[Opening RECORDS SUPPLIED section]
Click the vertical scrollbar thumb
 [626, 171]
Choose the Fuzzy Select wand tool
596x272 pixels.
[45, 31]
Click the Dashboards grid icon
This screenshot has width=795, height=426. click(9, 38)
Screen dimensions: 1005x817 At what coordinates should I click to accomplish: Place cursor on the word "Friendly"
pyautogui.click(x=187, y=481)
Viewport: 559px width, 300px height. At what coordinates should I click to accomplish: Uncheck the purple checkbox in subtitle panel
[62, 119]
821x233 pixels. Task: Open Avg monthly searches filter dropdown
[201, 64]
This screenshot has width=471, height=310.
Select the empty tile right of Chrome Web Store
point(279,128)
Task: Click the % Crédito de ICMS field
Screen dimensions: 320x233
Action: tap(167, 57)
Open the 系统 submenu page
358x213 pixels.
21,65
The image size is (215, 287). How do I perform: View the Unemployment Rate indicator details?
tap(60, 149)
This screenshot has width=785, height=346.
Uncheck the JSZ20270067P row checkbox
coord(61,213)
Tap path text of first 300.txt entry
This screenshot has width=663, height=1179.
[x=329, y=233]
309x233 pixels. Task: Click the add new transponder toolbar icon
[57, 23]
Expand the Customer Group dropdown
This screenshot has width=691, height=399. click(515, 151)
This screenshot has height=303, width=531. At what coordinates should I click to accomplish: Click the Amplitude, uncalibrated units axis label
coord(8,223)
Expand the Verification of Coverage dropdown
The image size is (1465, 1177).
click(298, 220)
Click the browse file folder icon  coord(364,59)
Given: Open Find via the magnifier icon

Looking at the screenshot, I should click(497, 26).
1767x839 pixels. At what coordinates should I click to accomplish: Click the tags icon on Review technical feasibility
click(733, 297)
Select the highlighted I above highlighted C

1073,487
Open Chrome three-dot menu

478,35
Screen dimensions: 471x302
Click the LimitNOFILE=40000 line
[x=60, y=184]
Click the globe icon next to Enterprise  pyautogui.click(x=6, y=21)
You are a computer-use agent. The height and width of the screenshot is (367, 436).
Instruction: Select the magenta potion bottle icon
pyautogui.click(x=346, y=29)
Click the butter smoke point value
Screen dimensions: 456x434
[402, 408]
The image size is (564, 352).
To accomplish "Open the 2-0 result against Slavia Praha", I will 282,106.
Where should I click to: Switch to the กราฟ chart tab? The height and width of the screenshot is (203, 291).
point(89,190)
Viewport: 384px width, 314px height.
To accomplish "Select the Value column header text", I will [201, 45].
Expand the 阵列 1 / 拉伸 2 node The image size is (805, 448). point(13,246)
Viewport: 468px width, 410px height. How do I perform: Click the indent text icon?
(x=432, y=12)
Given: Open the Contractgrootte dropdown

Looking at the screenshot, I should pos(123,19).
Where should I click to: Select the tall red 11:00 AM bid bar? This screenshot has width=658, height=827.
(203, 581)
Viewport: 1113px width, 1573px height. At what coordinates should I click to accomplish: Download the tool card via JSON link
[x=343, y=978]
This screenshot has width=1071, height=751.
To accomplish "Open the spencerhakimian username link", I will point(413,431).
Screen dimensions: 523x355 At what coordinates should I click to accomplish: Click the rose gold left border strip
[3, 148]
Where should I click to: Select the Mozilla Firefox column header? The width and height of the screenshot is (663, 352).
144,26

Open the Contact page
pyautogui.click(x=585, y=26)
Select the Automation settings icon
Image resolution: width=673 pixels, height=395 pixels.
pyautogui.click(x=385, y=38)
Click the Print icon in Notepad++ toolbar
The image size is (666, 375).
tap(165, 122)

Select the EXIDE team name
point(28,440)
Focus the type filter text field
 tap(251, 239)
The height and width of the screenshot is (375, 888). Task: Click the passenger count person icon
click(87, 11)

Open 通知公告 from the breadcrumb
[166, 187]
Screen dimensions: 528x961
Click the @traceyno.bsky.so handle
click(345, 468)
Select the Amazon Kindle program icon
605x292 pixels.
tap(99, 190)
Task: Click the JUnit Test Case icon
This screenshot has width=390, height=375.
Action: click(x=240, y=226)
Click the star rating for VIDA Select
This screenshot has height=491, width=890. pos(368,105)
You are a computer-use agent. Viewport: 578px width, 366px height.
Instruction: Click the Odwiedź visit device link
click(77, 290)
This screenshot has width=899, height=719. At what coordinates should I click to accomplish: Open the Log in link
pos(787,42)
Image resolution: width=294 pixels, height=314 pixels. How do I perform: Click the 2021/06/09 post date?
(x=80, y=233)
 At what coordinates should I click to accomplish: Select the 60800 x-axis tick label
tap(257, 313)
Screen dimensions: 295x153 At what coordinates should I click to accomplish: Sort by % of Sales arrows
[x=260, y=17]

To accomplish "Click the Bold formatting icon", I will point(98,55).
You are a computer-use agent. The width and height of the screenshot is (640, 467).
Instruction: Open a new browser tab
[Closing RECORDS SUPPLIED section]
If a line of the data above contains "computer", copy it out.

You are a computer-use agent. The height and width of the screenshot is (367, 436).
You are a computer-use agent. Viewport: 578px width, 366px height.
You are a computer-use agent. The width and height of the screenshot is (640, 467).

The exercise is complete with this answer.